- _Activity_: What lines of the data below hold the string "agent"? Copy each one out.

- _Input material_:
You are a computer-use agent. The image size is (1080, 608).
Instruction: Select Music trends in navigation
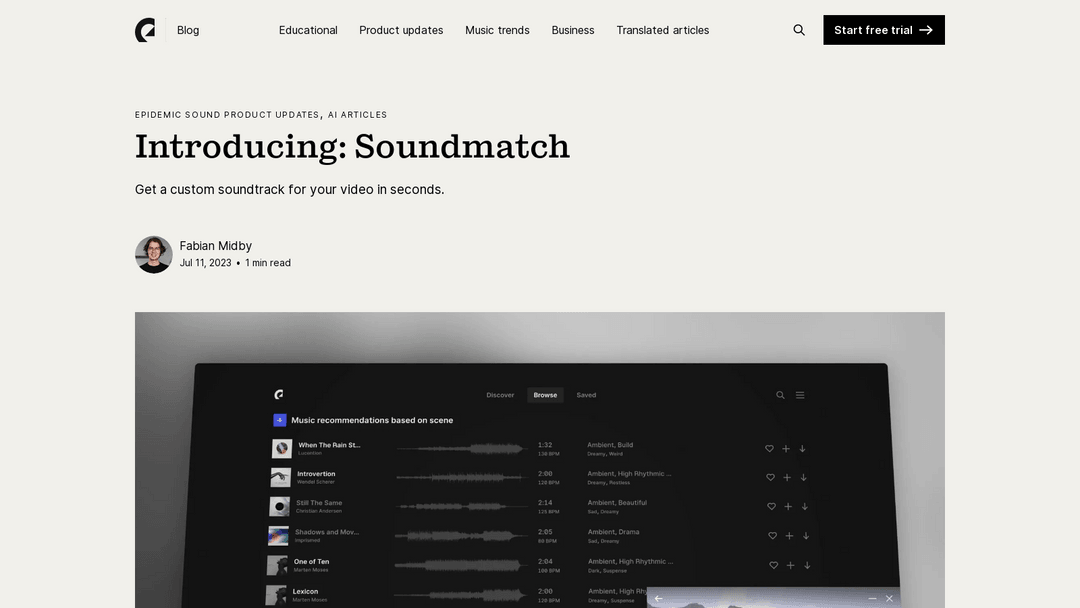coord(497,30)
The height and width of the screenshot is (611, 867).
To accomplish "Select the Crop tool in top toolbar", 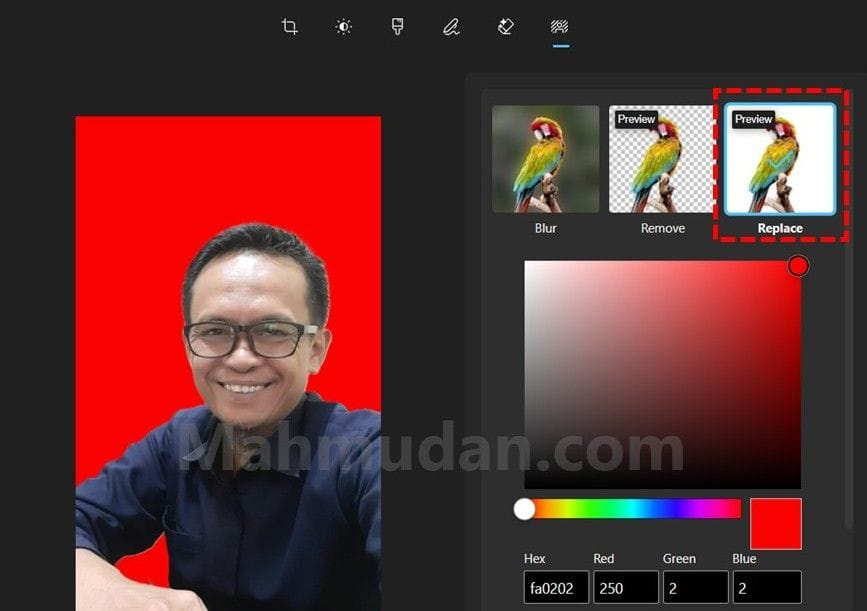I will point(290,27).
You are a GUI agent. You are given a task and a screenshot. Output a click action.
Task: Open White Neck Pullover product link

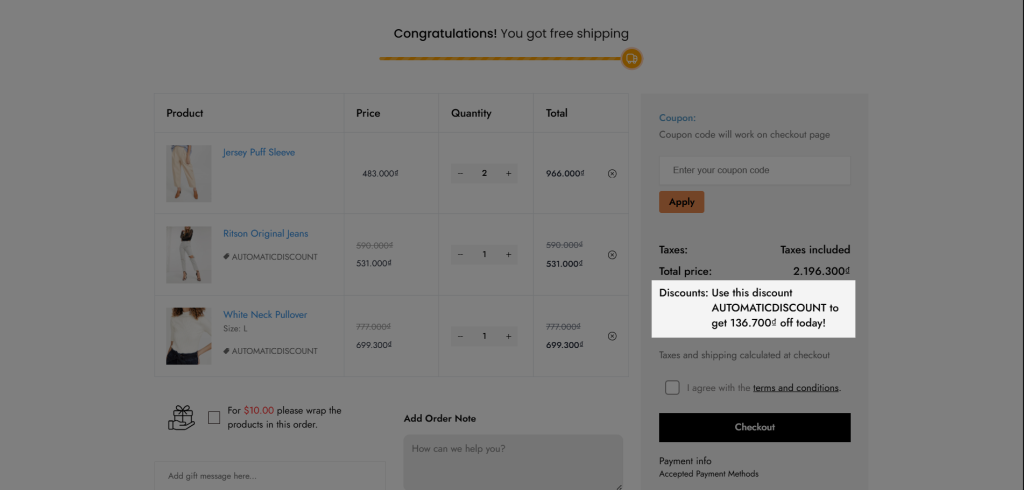(265, 314)
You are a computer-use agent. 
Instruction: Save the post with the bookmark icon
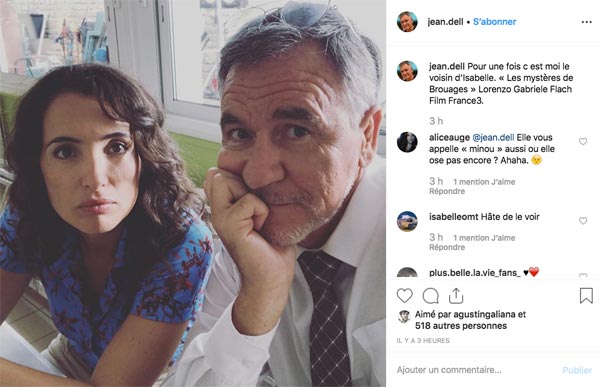click(586, 296)
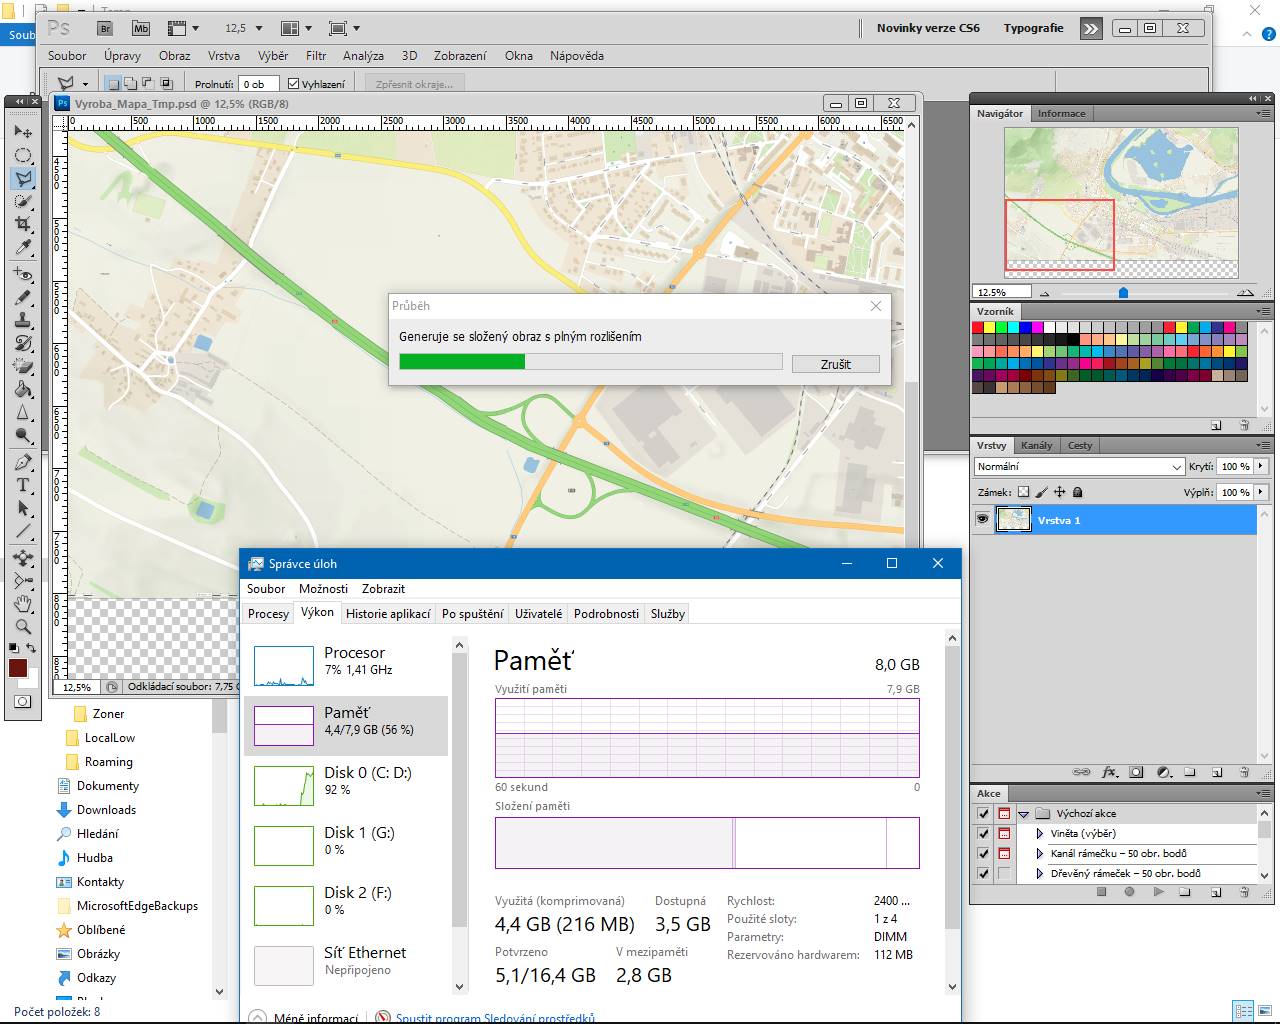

- _Expected output_:
You are a computer-use agent. The image size is (1080, 608).
You are a GUI agent. You are given a task and a screenshot. Output a click action.
You are a computer-use agent. 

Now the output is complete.